The Great Barrier Reef is one of the natural wonders of the world, a vast coral reef of striking beauty that is rich in marine life. Yet this World Heritage Site is under pressure from climate change, poor water quality and fishing among other threats.
To help restore the marine habitat Queensland University of Technology (QUT) has revealed a world first, an undersea robot called LarvalBot that has dispersed microscopic baby corals (coral larvae) throughout the reef.
The little techno helper was developed by a team headed by QUT’s Professor Matthew Dunbabin and Southern Cross University’s Professor Peter Harrison. It won the Great Barrier Reef Foundation’s $300,000 Out of the Blue Box Reef Innovation Challenge and is a small-scale pilot project that could lead to a more ambitious exercise.
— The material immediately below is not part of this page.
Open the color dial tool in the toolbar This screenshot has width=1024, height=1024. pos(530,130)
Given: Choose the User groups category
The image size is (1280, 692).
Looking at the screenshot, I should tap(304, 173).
“With further research and refinement, this technique has enormous potential to operate across large areas of reef and multiple sites in a way that hasn’t previously been possible, said Professor Peter Harrison from Southern Cross University.
“We’ll be closely monitoring the progress of settled baby corals over coming months and working to refine both the technology and the technique to scale up further in 2019.”
Currently, LarvalBot can carry 100,000 coral larvae per mission but may soon be able to carry millions more. After the larvae is released it settles onto damaged parts of the reef and over time will develop into new coral polyps or baby corals.